WORK TO COMPLETE:
Format the lines that follow as a JSON list of strings, with one string per line and blank lines omitted.

────────

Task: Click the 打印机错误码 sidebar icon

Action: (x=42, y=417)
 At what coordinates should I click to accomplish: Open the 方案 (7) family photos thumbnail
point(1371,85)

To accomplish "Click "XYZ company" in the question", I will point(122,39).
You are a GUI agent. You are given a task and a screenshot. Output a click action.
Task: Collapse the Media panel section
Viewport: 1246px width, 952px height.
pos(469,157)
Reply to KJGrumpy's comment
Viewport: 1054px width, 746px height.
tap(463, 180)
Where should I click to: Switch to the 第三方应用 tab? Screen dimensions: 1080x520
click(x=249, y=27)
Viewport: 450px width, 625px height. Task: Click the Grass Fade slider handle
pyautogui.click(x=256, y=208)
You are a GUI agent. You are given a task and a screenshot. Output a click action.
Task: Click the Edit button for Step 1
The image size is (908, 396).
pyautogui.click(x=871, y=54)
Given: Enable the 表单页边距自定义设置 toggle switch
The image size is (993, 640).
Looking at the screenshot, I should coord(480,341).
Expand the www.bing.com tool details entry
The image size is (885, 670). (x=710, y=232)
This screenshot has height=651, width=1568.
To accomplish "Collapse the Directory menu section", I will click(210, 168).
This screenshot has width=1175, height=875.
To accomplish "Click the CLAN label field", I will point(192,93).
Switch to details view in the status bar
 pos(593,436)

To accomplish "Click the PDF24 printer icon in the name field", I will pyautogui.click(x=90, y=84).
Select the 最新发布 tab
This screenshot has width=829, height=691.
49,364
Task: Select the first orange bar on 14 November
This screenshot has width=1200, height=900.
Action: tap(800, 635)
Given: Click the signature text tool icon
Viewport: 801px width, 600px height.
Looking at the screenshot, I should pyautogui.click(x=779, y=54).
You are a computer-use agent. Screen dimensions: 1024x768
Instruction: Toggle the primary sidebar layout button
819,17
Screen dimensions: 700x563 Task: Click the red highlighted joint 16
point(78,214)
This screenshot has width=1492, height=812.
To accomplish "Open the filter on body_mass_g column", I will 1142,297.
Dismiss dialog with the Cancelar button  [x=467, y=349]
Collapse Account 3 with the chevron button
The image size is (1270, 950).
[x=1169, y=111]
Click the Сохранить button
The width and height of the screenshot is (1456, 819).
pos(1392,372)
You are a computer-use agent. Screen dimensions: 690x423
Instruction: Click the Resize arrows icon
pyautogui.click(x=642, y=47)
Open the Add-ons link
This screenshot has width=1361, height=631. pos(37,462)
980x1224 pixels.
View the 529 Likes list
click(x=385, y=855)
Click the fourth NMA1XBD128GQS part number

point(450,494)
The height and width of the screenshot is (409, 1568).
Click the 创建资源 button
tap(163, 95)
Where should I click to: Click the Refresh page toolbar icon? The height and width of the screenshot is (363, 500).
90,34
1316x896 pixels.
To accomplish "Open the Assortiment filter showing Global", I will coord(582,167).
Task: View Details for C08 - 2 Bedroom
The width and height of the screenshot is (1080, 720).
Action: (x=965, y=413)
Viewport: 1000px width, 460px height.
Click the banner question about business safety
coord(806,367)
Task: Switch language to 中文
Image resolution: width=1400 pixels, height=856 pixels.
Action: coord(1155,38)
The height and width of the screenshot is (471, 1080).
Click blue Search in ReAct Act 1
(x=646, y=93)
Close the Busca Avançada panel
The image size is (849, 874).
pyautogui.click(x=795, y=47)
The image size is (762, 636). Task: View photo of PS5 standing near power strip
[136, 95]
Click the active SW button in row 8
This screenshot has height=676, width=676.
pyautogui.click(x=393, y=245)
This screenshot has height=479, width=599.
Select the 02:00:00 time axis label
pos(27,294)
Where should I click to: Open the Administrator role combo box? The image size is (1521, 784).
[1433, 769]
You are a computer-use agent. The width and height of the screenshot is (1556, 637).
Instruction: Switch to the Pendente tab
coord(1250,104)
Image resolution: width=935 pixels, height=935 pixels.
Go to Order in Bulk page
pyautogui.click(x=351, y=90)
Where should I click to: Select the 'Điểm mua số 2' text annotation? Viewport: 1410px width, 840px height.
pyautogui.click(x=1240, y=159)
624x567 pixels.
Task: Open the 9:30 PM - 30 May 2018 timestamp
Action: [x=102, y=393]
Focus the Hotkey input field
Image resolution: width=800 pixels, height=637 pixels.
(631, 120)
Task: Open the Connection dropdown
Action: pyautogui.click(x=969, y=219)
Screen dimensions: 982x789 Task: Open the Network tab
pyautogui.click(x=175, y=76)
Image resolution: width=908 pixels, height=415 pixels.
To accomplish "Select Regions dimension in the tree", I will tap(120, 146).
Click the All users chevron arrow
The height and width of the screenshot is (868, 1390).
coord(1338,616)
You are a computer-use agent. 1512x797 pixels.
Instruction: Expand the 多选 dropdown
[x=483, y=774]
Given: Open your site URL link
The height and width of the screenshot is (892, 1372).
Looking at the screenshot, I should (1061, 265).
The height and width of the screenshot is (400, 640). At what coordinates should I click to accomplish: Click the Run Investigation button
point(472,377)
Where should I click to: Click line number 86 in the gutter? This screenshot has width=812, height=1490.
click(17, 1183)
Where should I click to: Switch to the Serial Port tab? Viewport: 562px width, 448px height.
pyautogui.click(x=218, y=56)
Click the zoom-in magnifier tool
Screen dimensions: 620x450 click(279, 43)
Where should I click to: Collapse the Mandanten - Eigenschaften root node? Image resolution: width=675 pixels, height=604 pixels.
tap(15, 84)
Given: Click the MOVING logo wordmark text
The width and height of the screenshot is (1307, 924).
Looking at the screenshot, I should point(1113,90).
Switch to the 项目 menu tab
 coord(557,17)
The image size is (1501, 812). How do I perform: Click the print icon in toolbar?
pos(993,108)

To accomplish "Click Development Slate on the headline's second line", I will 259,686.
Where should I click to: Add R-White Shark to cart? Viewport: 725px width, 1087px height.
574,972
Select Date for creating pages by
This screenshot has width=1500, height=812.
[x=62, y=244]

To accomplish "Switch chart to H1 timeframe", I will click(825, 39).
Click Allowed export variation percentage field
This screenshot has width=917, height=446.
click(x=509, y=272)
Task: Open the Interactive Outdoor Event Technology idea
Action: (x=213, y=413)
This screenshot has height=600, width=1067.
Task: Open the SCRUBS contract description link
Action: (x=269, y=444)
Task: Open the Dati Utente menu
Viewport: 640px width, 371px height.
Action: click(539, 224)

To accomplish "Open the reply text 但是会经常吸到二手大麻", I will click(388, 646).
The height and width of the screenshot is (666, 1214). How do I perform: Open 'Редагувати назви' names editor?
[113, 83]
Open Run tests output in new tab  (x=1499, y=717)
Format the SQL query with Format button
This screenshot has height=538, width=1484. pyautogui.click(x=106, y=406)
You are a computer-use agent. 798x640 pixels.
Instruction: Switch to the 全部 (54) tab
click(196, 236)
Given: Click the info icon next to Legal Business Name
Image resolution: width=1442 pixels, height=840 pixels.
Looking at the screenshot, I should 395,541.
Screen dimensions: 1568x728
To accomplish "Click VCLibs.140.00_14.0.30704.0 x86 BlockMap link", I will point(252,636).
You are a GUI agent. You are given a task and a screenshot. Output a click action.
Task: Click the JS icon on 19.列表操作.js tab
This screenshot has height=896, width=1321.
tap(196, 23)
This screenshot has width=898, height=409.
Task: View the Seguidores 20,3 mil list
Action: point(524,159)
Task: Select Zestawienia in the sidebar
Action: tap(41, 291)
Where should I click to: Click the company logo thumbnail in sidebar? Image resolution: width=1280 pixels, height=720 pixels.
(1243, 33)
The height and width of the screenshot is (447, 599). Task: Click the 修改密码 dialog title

────────

OUTPUT FOR THIS TASK:
[
  "Task: Click the 打印机错误码 sidebar icon",
  "Action: (x=42, y=417)",
  " At what coordinates should I click to accomplish: Open the 方案 (7) family photos thumbnail",
  "point(1371,85)",
  "To accomplish \"Click \"XYZ company\" in the question\", I will point(122,39).",
  "You are a GUI agent. You are given a task and a screenshot. Output a click action.",
  "Task: Collapse the Media panel section",
  "Viewport: 1246px width, 952px height.",
  "pos(469,157)",
  "Reply to KJGrumpy's comment",
  "Viewport: 1054px width, 746px height.",
  "tap(463, 180)",
  "Where should I click to: Switch to the 第三方应用 tab? Screen dimensions: 1080x520",
  "click(x=249, y=27)",
  "Viewport: 450px width, 625px height. Task: Click the Grass Fade slider handle",
  "pyautogui.click(x=256, y=208)",
  "You are a GUI agent. You are given a task and a screenshot. Output a click action.",
  "Task: Click the Edit button for Step 1",
  "The image size is (908, 396).",
  "pyautogui.click(x=871, y=54)",
  "Given: Enable the 表单页边距自定义设置 toggle switch",
  "The image size is (993, 640).",
  "Looking at the screenshot, I should coord(480,341).",
  "Expand the www.bing.com tool details entry",
  "The image size is (885, 670). (x=710, y=232)",
  "This screenshot has height=651, width=1568.",
  "To accomplish \"Collapse the Directory menu section\", I will click(210, 168).",
  "This screenshot has width=1175, height=875.",
  "To accomplish \"Click the CLAN label field\", I will point(192,93).",
  "Switch to details view in the status bar",
  " pos(593,436)",
  "To accomplish \"Click the PDF24 printer icon in the name field\", I will pyautogui.click(x=90, y=84).",
  "Select the 最新发布 tab",
  "This screenshot has width=829, height=691.",
  "49,364",
  "Task: Select the first orange bar on 14 November",
  "This screenshot has width=1200, height=900.",
  "Action: tap(800, 635)",
  "Given: Click the signature text tool icon",
  "Viewport: 801px width, 600px height.",
  "Looking at the screenshot, I should pyautogui.click(x=779, y=54).",
  "You are a computer-use agent. Screen dimensions: 1024x768",
  "Instruction: Toggle the primary sidebar layout button",
  "819,17",
  "Screen dimensions: 700x563 Task: Click the red highlighted joint 16",
  "point(78,214)",
  "This screenshot has width=1492, height=812.",
  "To accomplish \"Open the filter on body_mass_g column\", I will 1142,297.",
  "Dismiss dialog with the Cancelar button  [x=467, y=349]",
  "Collapse Account 3 with the chevron button",
  "The image size is (1270, 950).",
  "[x=1169, y=111]",
  "Click the Сохранить button",
  "The width and height of the screenshot is (1456, 819).",
  "pos(1392,372)",
  "You are a computer-use agent. Screen dimensions: 690x423",
  "Instruction: Click the Resize arrows icon",
  "pyautogui.click(x=642, y=47)",
  "Open the Add-ons link",
  "This screenshot has width=1361, height=631. pos(37,462)",
  "980x1224 pixels.",
  "View the 529 Likes list",
  "click(x=385, y=855)",
  "Click the fourth NMA1XBD128GQS part number",
  "point(450,494)",
  "The height and width of the screenshot is (409, 1568).",
  "Click the 创建资源 button",
  "tap(163, 95)",
  "Where should I click to: Click the Refresh page toolbar icon? The height and width of the screenshot is (363, 500).",
  "90,34",
  "1316x896 pixels.",
  "To accomplish \"Open the Assortiment filter showing Global\", I will coord(582,167).",
  "Task: View Details for C08 - 2 Bedroom",
  "The width and height of the screenshot is (1080, 720).",
  "Action: (x=965, y=413)",
  "Viewport: 1000px width, 460px height.",
  "Click the banner question about business safety",
  "coord(806,367)",
  "Task: Switch language to 中文",
  "Image resolution: width=1400 pixels, height=856 pixels.",
  "Action: coord(1155,38)",
  "The height and width of the screenshot is (471, 1080).",
  "Click blue Search in ReAct Act 1",
  "(x=646, y=93)",
  "Close the Busca Avançada panel",
  "The image size is (849, 874).",
  "pyautogui.click(x=795, y=47)",
  "The image size is (762, 636). Task: View photo of PS5 standing near power strip",
  "[136, 95]",
  "Click the active SW button in row 8",
  "This screenshot has height=676, width=676.",
  "pyautogui.click(x=393, y=245)",
  "This screenshot has height=479, width=599.",
  "Select the 02:00:00 time axis label",
  "pos(27,294)",
  "Where should I click to: Open the Administrator role combo box? The image size is (1521, 784).",
  "[1433, 769]",
  "You are a computer-use agent. The width and height of the screenshot is (1556, 637).",
  "Instruction: Switch to the Pendente tab",
  "coord(1250,104)",
  "Image resolution: width=935 pixels, height=935 pixels.",
  "Go to Order in Bulk page",
  "pyautogui.click(x=351, y=90)",
  "Where should I click to: Select the 'Điểm mua số 2' text annotation? Viewport: 1410px width, 840px height.",
  "pyautogui.click(x=1240, y=159)",
  "624x567 pixels.",
  "Task: Open the 9:30 PM - 30 May 2018 timestamp",
  "Action: [x=102, y=393]",
  "Focus the Hotkey input field",
  "Image resolution: width=800 pixels, height=637 pixels.",
  "(631, 120)",
  "Task: Open the Connection dropdown",
  "Action: pyautogui.click(x=969, y=219)",
  "Screen dimensions: 982x789 Task: Open the Network tab",
  "pyautogui.click(x=175, y=76)",
  "Image resolution: width=908 pixels, height=415 pixels.",
  "To accomplish \"Select Regions dimension in the tree\", I will tap(120, 146).",
  "Click the All users chevron arrow",
  "The height and width of the screenshot is (868, 1390).",
  "coord(1338,616)",
  "You are a computer-use agent. 1512x797 pixels.",
  "Instruction: Expand the 多选 dropdown",
  "[x=483, y=774]",
  "Given: Open your site URL link",
  "The height and width of the screenshot is (892, 1372).",
  "Looking at the screenshot, I should (1061, 265).",
  "The height and width of the screenshot is (400, 640). At what coordinates should I click to accomplish: Click the Run Investigation button",
  "point(472,377)",
  "Where should I click to: Click line number 86 in the gutter? This screenshot has width=812, height=1490.",
  "click(17, 1183)",
  "Where should I click to: Switch to the Serial Port tab? Viewport: 562px width, 448px height.",
  "pyautogui.click(x=218, y=56)",
  "Click the zoom-in magnifier tool",
  "Screen dimensions: 620x450 click(279, 43)",
  "Where should I click to: Collapse the Mandanten - Eigenschaften root node? Image resolution: width=675 pixels, height=604 pixels.",
  "tap(15, 84)",
  "Given: Click the MOVING logo wordmark text",
  "The width and height of the screenshot is (1307, 924).",
  "Looking at the screenshot, I should point(1113,90).",
  "Switch to the 项目 menu tab",
  " coord(557,17)",
  "The image size is (1501, 812). How do I perform: Click the print icon in toolbar?",
  "pos(993,108)",
  "To accomplish \"Click Development Slate on the headline's second line\", I will 259,686.",
  "Where should I click to: Add R-White Shark to cart? Viewport: 725px width, 1087px height.",
  "574,972",
  "Select Date for creating pages by",
  "This screenshot has width=1500, height=812.",
  "[x=62, y=244]",
  "To accomplish \"Switch chart to H1 timeframe\", I will click(825, 39).",
  "Click Allowed export variation percentage field",
  "This screenshot has width=917, height=446.",
  "click(x=509, y=272)",
  "Task: Open the Interactive Outdoor Event Technology idea",
  "Action: (x=213, y=413)",
  "This screenshot has height=600, width=1067.",
  "Task: Open the SCRUBS contract description link",
  "Action: (x=269, y=444)",
  "Task: Open the Dati Utente menu",
  "Viewport: 640px width, 371px height.",
  "Action: click(539, 224)",
  "To accomplish \"Open the reply text 但是会经常吸到二手大麻\", I will click(388, 646).",
  "The height and width of the screenshot is (666, 1214). How do I perform: Open 'Редагувати назви' names editor?",
  "[113, 83]",
  "Open Run tests output in new tab  (x=1499, y=717)",
  "Format the SQL query with Format button",
  "This screenshot has height=538, width=1484. pyautogui.click(x=106, y=406)",
  "You are a computer-use agent. 798x640 pixels.",
  "Instruction: Switch to the 全部 (54) tab",
  "click(196, 236)",
  "Given: Click the info icon next to Legal Business Name",
  "Image resolution: width=1442 pixels, height=840 pixels.",
  "Looking at the screenshot, I should 395,541.",
  "Screen dimensions: 1568x728",
  "To accomplish \"Click VCLibs.140.00_14.0.30704.0 x86 BlockMap link\", I will point(252,636).",
  "You are a GUI agent. You are given a task and a screenshot. Output a click action.",
  "Task: Click the JS icon on 19.列表操作.js tab",
  "This screenshot has height=896, width=1321.",
  "tap(196, 23)",
  "This screenshot has width=898, height=409.",
  "Task: View the Seguidores 20,3 mil list",
  "Action: point(524,159)",
  "Task: Select Zestawienia in the sidebar",
  "Action: tap(41, 291)",
  "Where should I click to: Click the company logo thumbnail in sidebar? Image resolution: width=1280 pixels, height=720 pixels.",
  "(1243, 33)",
  "The height and width of the screenshot is (447, 599). Task: Click the 修改密码 dialog title"
]